Sementara itu, koran Merdeka (3 Februari 1958) melaporkan betapa ketatnya pengawalan terhadap Soekarno selama kunjungan. Saat bertemu Kaisar Hirohito, misalnya, rombongan dijaga ketat barisan kepolisian imbas besarnya ancaman. Namun, tidak diketahui apakah polisi itu sebenarnya Yakuza atau tidak.
"Satu barisan polisi Jepang berpakaian seragam dengan tugas berjaga-jaga, berhubung dengan desas-desus adanya komplotan yang mengancam jiwa presiden, mengawal iringan tiga mobil yang ditumpangi presiden," tulis Merdeka.

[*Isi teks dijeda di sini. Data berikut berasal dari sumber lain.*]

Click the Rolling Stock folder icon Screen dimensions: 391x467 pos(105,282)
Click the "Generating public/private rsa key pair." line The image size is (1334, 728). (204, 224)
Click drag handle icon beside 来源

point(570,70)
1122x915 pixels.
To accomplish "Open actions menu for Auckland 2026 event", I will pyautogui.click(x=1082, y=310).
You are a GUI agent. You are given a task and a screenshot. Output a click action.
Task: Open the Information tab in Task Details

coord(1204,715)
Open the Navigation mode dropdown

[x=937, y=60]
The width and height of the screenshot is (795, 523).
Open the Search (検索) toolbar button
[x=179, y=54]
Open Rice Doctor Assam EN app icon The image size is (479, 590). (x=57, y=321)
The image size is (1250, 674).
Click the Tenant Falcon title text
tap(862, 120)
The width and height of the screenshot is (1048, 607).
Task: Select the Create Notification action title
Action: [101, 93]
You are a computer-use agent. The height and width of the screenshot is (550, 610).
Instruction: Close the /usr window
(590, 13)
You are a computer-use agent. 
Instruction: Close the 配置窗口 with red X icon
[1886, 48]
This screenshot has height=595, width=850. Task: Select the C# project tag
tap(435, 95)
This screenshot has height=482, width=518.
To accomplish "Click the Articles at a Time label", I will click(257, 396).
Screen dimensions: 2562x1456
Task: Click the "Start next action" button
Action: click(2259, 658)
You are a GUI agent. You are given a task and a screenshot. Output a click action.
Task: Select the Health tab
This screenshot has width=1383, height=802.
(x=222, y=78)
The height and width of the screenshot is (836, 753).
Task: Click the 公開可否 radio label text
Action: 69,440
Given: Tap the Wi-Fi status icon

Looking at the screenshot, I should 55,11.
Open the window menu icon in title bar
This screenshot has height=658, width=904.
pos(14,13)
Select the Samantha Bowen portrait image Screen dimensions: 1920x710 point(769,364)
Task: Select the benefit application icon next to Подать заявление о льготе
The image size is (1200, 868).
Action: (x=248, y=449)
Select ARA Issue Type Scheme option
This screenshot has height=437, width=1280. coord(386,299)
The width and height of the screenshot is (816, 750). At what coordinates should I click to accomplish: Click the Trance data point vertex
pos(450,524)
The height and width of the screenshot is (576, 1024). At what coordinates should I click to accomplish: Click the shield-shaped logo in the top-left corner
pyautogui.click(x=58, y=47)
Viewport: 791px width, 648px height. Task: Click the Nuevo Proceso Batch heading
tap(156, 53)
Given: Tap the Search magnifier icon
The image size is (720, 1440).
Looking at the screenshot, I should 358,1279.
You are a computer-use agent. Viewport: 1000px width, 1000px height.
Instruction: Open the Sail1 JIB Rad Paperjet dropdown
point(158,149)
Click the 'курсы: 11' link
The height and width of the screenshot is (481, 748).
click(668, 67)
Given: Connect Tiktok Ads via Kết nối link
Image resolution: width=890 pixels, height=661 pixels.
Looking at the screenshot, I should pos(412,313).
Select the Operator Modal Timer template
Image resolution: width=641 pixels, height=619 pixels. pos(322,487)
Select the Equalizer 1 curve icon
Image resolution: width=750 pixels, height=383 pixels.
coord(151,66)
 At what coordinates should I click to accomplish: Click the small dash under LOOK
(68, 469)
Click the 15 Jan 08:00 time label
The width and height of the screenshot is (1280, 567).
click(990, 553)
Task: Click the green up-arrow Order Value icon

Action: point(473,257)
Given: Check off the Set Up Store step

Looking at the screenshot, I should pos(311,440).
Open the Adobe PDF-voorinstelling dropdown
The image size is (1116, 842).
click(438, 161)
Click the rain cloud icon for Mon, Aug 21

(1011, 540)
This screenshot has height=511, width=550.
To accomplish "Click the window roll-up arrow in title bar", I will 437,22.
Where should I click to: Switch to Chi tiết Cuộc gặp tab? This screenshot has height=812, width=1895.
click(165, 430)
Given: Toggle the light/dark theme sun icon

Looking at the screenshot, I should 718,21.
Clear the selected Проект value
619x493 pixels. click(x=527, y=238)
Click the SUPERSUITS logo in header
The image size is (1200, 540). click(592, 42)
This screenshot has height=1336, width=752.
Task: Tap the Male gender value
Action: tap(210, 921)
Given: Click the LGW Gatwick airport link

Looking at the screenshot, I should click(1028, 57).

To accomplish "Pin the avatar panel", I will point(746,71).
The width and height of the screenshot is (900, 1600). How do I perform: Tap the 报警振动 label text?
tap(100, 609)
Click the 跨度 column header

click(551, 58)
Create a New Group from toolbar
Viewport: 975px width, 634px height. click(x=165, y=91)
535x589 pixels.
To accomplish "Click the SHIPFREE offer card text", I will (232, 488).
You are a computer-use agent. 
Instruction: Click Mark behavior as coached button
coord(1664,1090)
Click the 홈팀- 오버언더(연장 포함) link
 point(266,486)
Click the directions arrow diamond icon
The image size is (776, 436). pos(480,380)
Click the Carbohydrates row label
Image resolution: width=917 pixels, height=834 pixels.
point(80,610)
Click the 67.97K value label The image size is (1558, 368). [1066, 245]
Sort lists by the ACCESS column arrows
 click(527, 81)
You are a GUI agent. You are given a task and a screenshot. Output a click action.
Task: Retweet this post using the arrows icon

Meski situasi keamanan sudah terkendali berkat hadinya pasukan tambahan dari yakuza dan Soekarno pun sempat mengunjungi sejumlah kota, pihak istana akhirnya memutuskan untuk mempercepat lawatan presiden. Koran Merdeka (7 Februari 1958) mencatat, keputusan itu diambil setelah Soekarno menerima dua pesan mendadak dari Jakarta.
Antara lain gentingnya kondisi dalam negeri yang dinilai membutuhkan penanganan langsung dari presiden dan kabar Ibu Negara Fatmawati yang diperkirakan akan segera melahirkan. Atas dasar itu, kunjungan Soekarno di Jepang yang semula dijadwalkan berlangsung 18 hari akhirnya dipangkas menjadi hanya 13 hari.